Так странно говорить о себе в третьем лице, хоть и раньше мне уже приходилось это делать, но сейчас всё иначе. Другое ощущение. С помощью Тони я узнаю то, чего не написано в моих дневниках, то, что скрывает моя память. Я помню ту рождественскую вечеринку, как и все остальные семейные праздники, но не помню присутствия на них Тони.
— Она мечтала о кукле. — В голосе Тони прозвучала гордость. Он должен был смеяться надо мной, ведь далеко не все тринадцатилетние девочки мечтают об игрушках.
— Это была Барби с гнущимися руками и ногами в красивом розовом платье? — спросила я, борясь с эмоциями. Её звали Лили, я даже забрала её в общежитие. Мне казалось, что это подарок родителей.
— Да! — обрадовался Тони. — Ева сохранила куклу для внуков?
— Конечно. Я любила её старые вещи. Недавно наводила порядок на чердаке и нашла эту куклу. — Очередная ложь. Я не была на чердаке и давно не видела куклу, но должна же я была как-то объяснить вспыхнувший в голове образ. Вот только как объяснить факт подмены воспоминаний самой себе?

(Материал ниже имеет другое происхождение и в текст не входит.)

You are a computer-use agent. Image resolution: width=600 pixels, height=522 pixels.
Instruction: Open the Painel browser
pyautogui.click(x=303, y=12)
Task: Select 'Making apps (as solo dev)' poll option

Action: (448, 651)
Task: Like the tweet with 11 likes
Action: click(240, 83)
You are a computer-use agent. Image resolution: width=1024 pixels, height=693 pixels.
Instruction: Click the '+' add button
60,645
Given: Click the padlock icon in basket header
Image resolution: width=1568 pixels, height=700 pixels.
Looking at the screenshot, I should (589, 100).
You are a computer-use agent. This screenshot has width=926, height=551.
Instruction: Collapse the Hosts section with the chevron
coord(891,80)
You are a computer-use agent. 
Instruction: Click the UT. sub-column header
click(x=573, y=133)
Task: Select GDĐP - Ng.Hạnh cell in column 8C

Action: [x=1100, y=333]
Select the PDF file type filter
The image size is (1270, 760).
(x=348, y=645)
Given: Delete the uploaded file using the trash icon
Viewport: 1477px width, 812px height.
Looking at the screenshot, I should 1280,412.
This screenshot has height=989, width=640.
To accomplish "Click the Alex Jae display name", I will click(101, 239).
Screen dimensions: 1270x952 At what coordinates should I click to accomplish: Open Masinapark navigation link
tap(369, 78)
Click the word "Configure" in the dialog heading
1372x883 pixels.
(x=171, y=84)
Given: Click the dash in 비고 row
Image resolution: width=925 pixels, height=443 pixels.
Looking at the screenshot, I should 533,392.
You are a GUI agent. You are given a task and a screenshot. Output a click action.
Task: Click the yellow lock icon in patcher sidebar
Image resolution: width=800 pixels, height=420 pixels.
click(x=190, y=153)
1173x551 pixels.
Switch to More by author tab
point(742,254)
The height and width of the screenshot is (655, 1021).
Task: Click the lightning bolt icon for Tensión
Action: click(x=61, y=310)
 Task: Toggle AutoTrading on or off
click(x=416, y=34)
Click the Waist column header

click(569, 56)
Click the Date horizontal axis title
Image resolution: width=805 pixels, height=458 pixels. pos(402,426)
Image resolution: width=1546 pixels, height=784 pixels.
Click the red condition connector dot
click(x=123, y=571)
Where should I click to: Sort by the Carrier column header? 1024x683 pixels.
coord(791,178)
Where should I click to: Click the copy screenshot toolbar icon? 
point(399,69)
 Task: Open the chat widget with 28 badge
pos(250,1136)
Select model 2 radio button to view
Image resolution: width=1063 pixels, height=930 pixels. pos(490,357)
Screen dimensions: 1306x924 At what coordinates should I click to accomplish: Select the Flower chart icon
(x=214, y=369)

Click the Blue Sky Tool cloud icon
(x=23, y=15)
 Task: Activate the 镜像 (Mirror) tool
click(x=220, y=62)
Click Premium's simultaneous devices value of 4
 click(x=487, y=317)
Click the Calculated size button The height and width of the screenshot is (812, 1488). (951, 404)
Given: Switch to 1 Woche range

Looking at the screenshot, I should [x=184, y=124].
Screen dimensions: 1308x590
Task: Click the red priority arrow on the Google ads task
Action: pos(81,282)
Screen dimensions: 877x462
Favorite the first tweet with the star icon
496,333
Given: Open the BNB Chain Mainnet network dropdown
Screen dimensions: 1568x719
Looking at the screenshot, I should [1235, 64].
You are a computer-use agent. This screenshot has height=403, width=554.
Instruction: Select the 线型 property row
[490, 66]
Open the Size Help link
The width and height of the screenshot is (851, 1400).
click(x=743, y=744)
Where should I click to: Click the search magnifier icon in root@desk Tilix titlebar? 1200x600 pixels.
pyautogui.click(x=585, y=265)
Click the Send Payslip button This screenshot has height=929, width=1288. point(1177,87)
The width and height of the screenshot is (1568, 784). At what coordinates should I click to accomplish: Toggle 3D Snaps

Тони ничего не ответил, а может, я не услышала, потому что продолжила смотреть фотографии. На следующих четырёх снимках изображены мы с Тони в одно и то же время года, в один тот же день — день моего рождения. С каждой фотографией я выглядела взрослее, а Тони практически не менялся. Мальчики созревают позднее девочек. Когда у меня появилась грудь, у Тони ещё не выросла щетина. Когда Тони обнимал меня за талию, я улыбалась в камеру, делая вид, что не знаю рядом стоящего парня.
— Сколько Вам здесь лет? — поинтересовалась я, показав на последнюю фотографию, где мы с Тони вдвоём. Она отличается от остальных тем, что мы сидим дома за столом, а не стоим на улице. Видимо, в тот день была плохая погода (в марте мог выпасть мокрый снег), и мы решили сфотографироваться дома вместе с праздничным тортом, на котором красовалась цифра семнадцать.
— Пятнадцать, — с сожалением ответил Тони, и я сразу поняла причину его односторонней симпатии. Мне не хотелось встречаться с мальчиком, который младше меня на два года, хоть он и был довольно симпатичным. Каштановые волосы, правильные черты лица, худощавое телосложение и обворожительная улыбка. При желании он мог бы завоевать сердце любой девушки. — Это был последний день рождения Евы, на который меня пригласили…
— Она же уехала учиться… — почти оправдываясь, сказала я.
Разве можно было быть такой стервой? Из-за меня симпатичный парень превратился в одинокого старика с больным сердцем и уродливой татуировкой, обозначающей запретный плод и искушение.